Tuesday, June 19, 2007

Women are dangerous

Starter: This is not a post about road safety.

I know what're you thinking, it's one of those anti-feminist-filled posts. But be surprised to know, this exact phrase came from a woman, an elderly one at that. She's my grandmother.
After visiting my mother in the hospital today, (yeah, she got admitted for spraining her back and taking overly strong medication - which by the way, wasn't confirmed to be correct till the time of writing - causing extreme nausea leading us to the emergency ward at 9.45 a.m.) I had lunch with my grandma and Batman. While talking about future plans and such, the 'women' topic crept up. My grandmother preached about how 'men at this age' should not stick to one girl, and have many girlfriends. "When the time is right, and the pocket is aptly packed, then you choose..", she concluded. Having been trained to question throughout my engineering courses, I asked "Why?"

"Because women are dangerous!", says her. Then came the talk about 'girls from China' which just left me shaking my head, as though seeing flashes of TheStar frontpages in my mind.

Later that evening I met up with my ex-Semenyih-housemates and were discussing about matters close to the heart (i.e. girls, money..and stuff). One of our friends was recently involved in a very dramatic relationship with someone whom he thought the world of. Why such a dramatic word like dramatic, you ask. Well, picture this.
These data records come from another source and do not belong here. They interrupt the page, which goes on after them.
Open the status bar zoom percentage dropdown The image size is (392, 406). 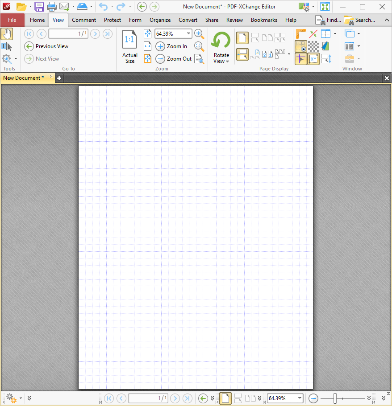click(x=300, y=398)
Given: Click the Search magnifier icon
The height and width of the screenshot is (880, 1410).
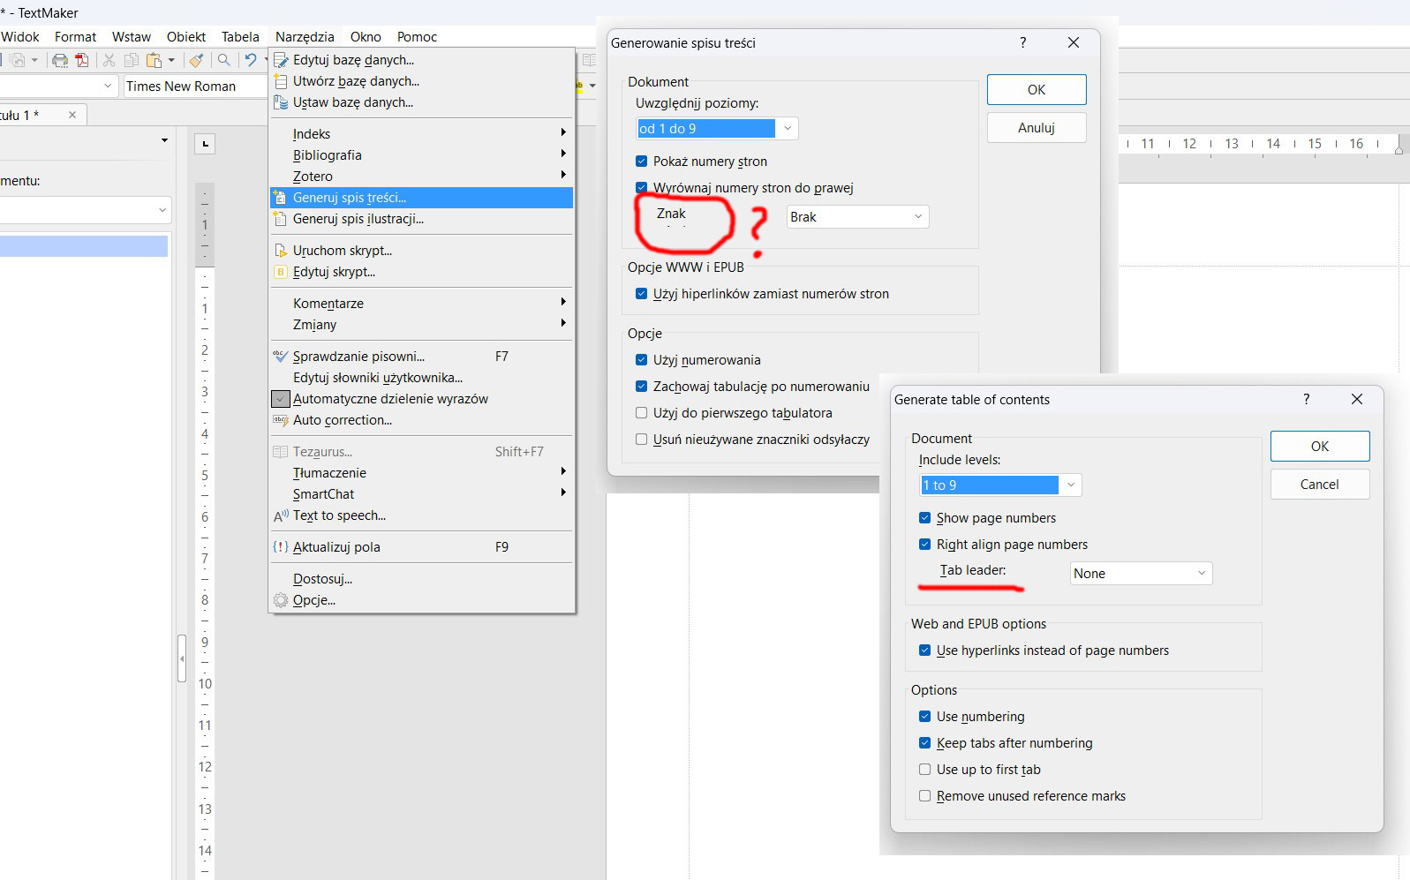Looking at the screenshot, I should [224, 60].
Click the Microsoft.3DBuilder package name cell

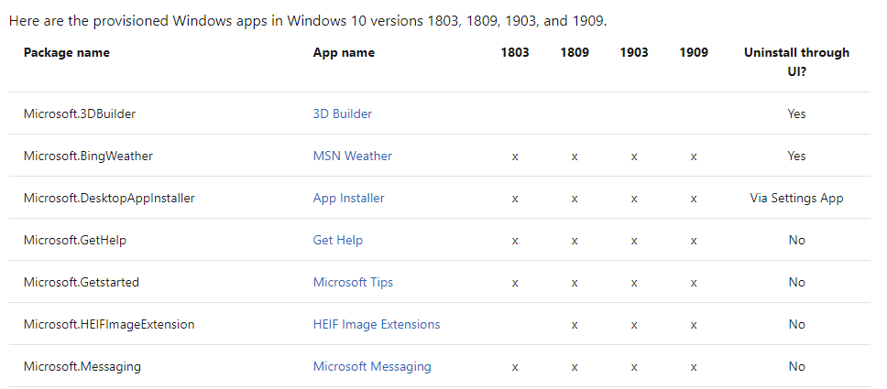click(x=80, y=113)
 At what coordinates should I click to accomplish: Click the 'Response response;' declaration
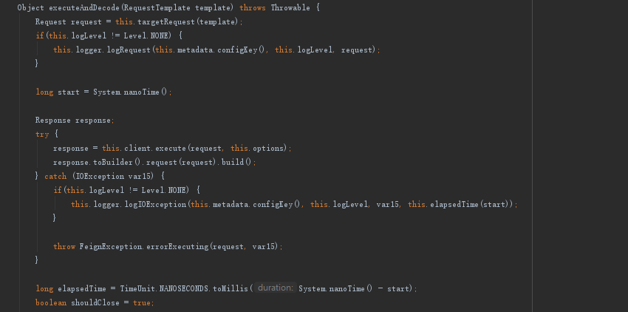point(75,120)
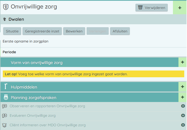The width and height of the screenshot is (187, 130).
Task: Click the Bewerken button
Action: click(74, 31)
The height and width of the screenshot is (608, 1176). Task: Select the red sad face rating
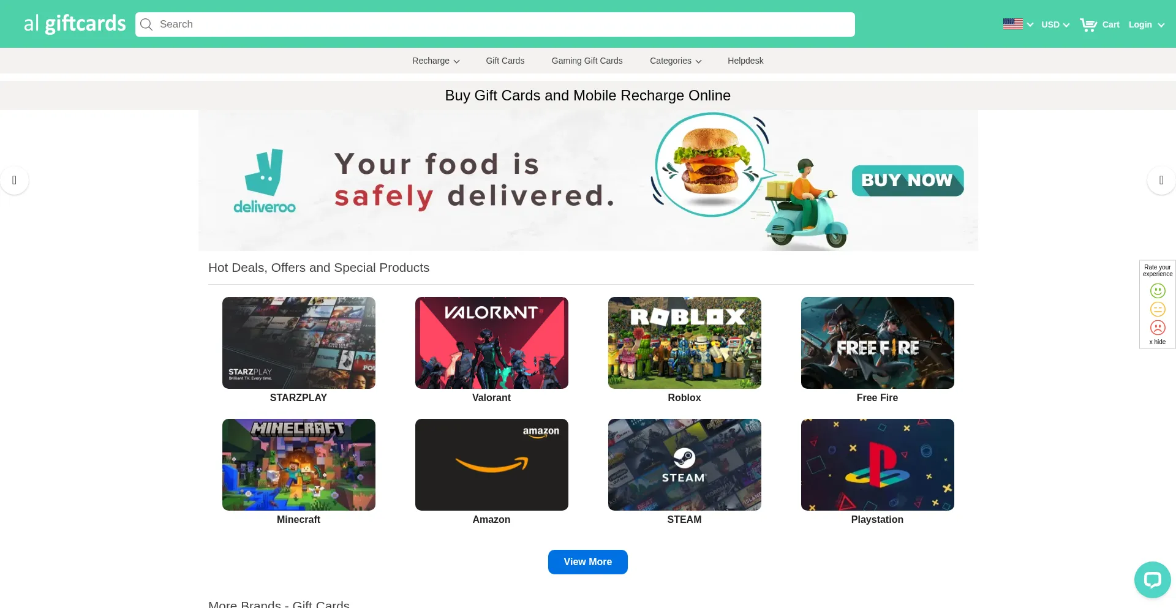[x=1158, y=328]
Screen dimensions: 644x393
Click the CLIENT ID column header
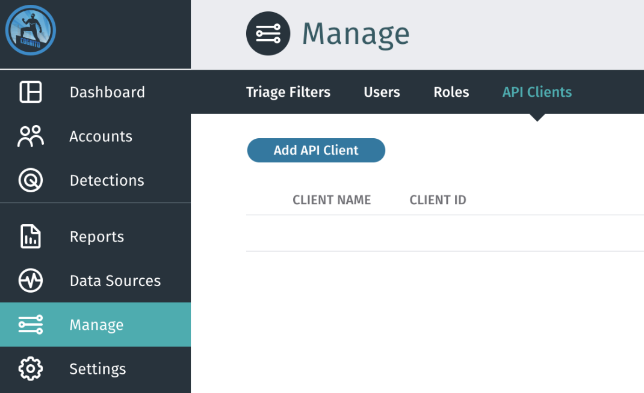pos(438,200)
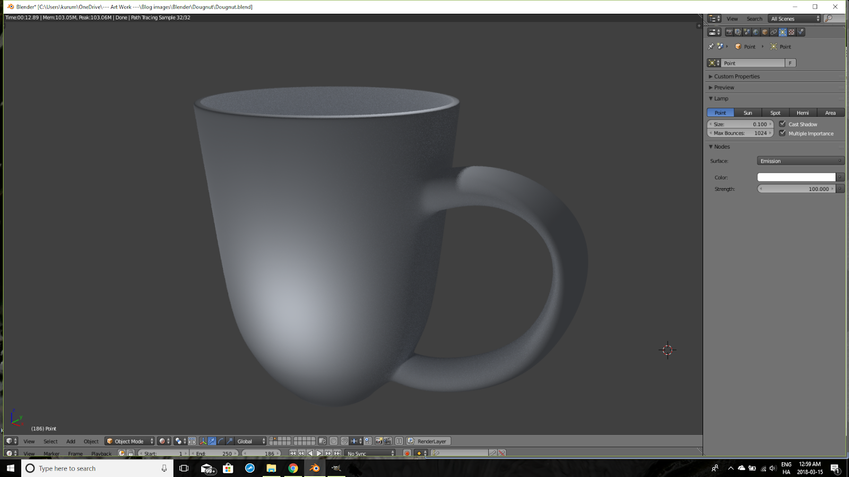Screen dimensions: 849x477
Task: Click the F fake user button
Action: pos(791,63)
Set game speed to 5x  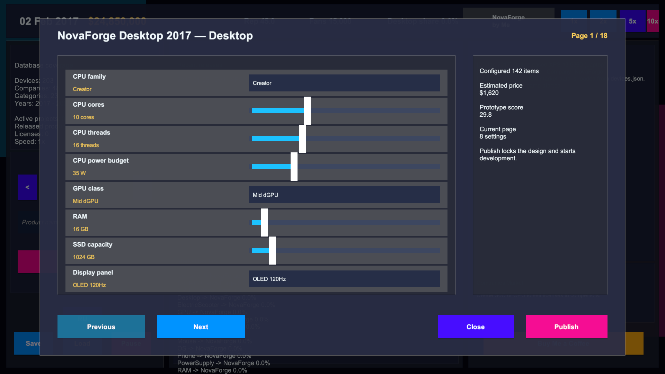(x=632, y=21)
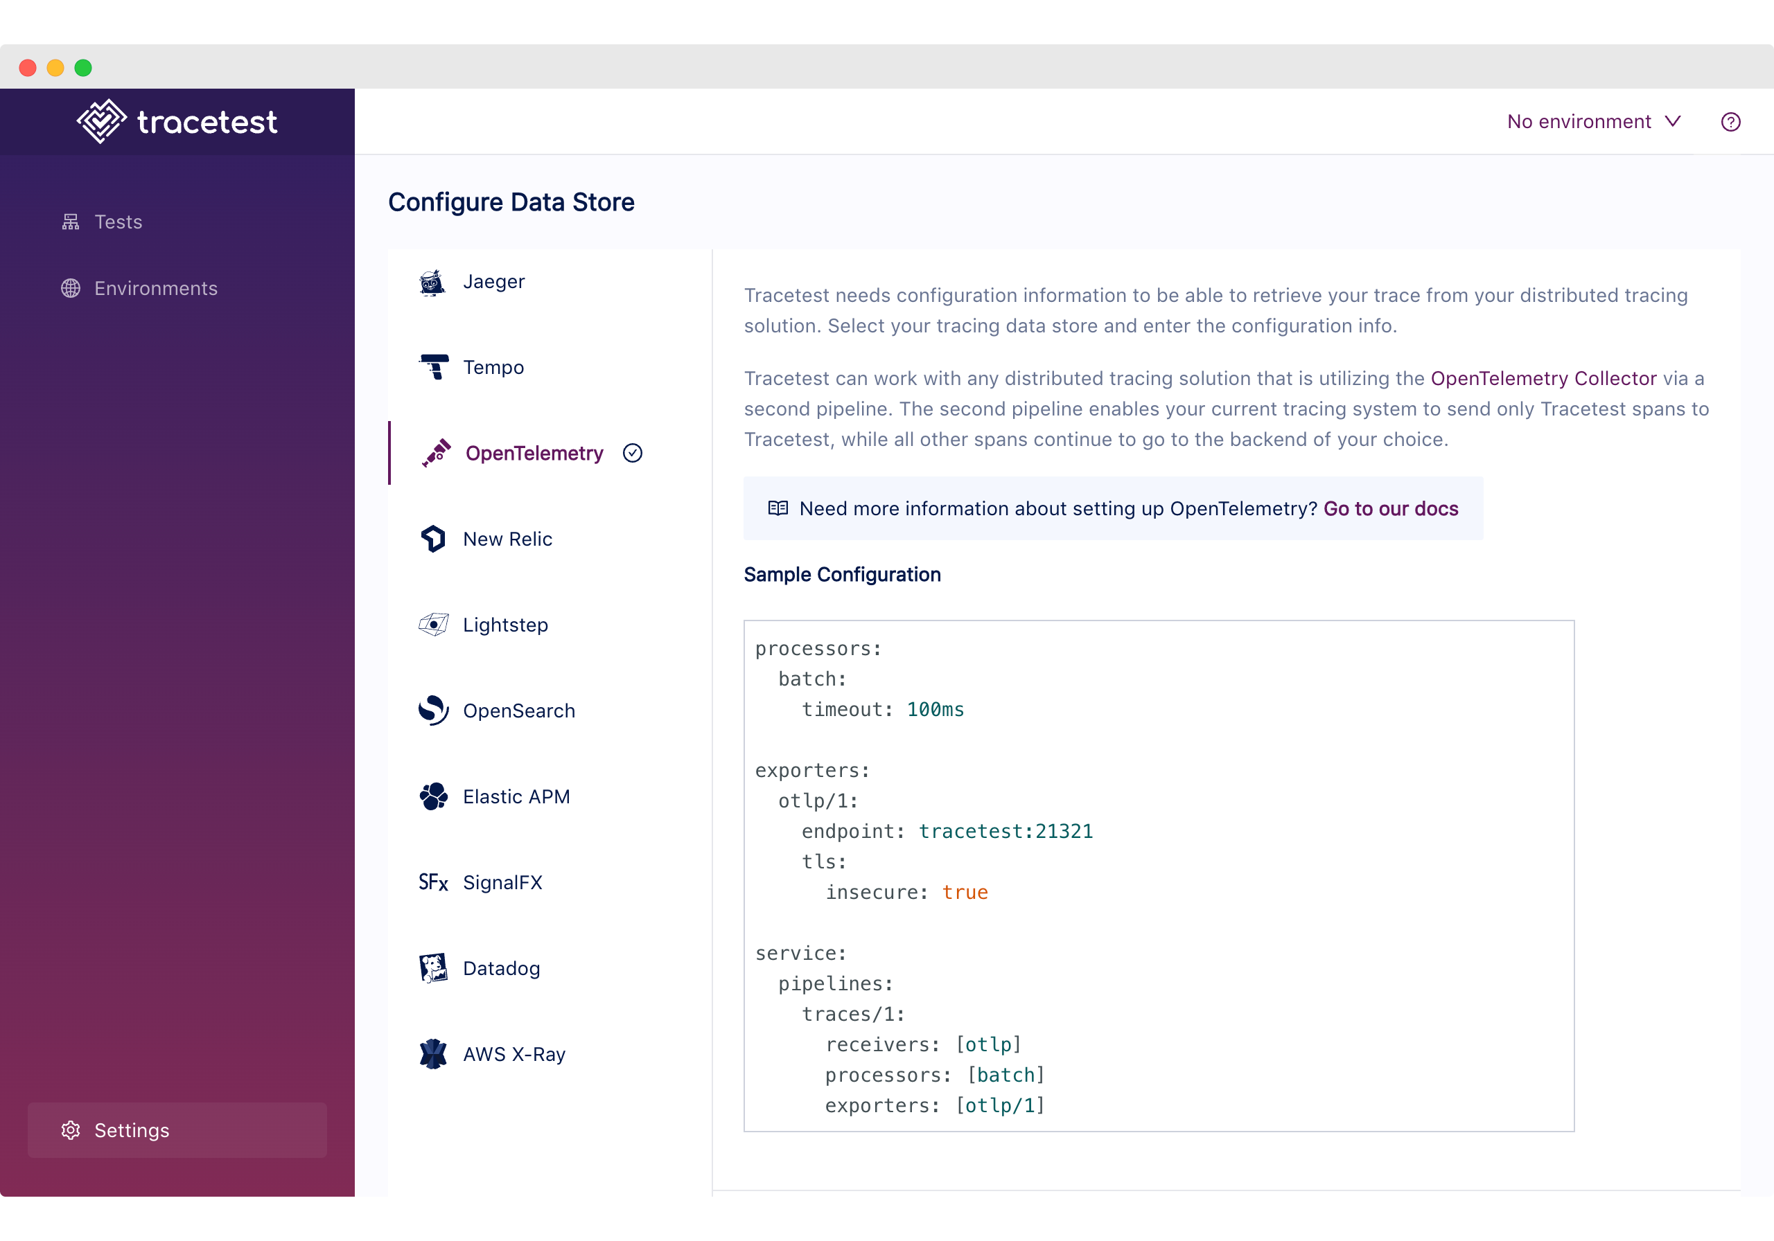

The perfect combination of romantic scenes from TVB series (i.e. romantic moments on the rooftop, 'electricity' running so high it lights us spotlights up, sweetness that could lead to diabetes) and the all-in-one drama from Bollywood movies (e.g. 3rd parties, singlehood, love, hate, jealousy, persistence, angry parents.. minus the dance crew and the *deng-e-degechak-e-denge-deng-..* music). I feel proud to have been in such epic sequels of which we fondly referred to as Episodes I-VI.

Thing is, it was over as fast as it began.

When I heard it, my face was like [center]..
Which way would you've went?
I went both.

I always thought, the harder someone works for something, the more he/she'll appreciate and treasure it. Just like durians. You go through a mindfield to get it, face the spikes, precise aiming and brute strength just to taste the.. (seriously, just drooled inside) .. the sweetness of it all. This did not make sense as I thought this one'd last, at least for sometime.

Though I'm sparing verbal details, I'm posting this picture for you to assemble the pieces. This was drawn by this friend of mine which perfectly depicts the story. So go figure and you can comment your guesses, haha.

Now, now. This is not to say menkind is all good either. Chauvinists, perverts, jerks, sexists, pigs, asses, and the list gets wilder. Heard most of them. The main difference is that (most) men are terribly honest about it. If I'm an ass, I'll say I'm an ass. My friends know I'm an ass. A bundle of asses, we are. We admit n accept, n' get along. I know this may annoy some women as to, "Then why don't you change?!". Well, so long as it's not bad for our health, doesn't kill and/or hurt anyone, it's fine by us. What would the fairer sex do? Be honest now.

From this, I've (re)learnt a few things:
  1. Women are dangerous to a certain extent (for personal confrontation, call me and we'll have a go at this one, hah)
  2. When the going gets tough, you gotta think of yourself first i.e. survival of the fittest
  3. If it could happen to him/her, it could happen to you
  4. (as above) One thing i know for sure, is nothing's for sure
  5. Blood is thicker than water ('brothers' included =)
But all men are well versed with this phrase: Women - can't live with them, can't live without them.

Because we are men
(extracted from a joke by Allan Pease)

If we work too hard, there is never any time for her and the kids; if we don't work hard enough, we're good for nothing.
If a man gets a promotion ahead of her, that is favouritism; if she gets a promotion ahead of a man, that is equal opportunity.
If a man thumps her, that is wife bashing; if she thumps him, that's self defence.
If he asks her to do something she doesn't enjoy, that's domination; if she asks him, it's a favour.
If we try to stay in shape, that's vanity; if we don't we're slobs.
If we buy her flowers, we're after something; if we don't, we're forgetful.
If she has a headache, it's because she's tired; if he has a headache, he doesn't love her anymore.



P.S. : On a lighter note, Happy Father's day to all fathers!
PP.SS: Btw, my mom has been discharged from the hospital now and is thankfully better now.

2 comments:

Anonymous said...

sue the doctor for giving such strong medication. doctors in malaysia ALWAYS prescribed strong and unnecassary medicines. conclusion: question the doc the next time they prescribe any medicine.hahhaha...and u hav the option not to take it.

justinwong said...

Hmm, but I reckon my mom did take the medicine before. But I guess it was necessary then.
Haha, on the other hand, if the doctor beng after I question him, I'm afraid he'll do more than spit in my medicine u know...
Take also teruk, don't take also teruk.

Conclusion : It's up to you pharmacists to fix this problem!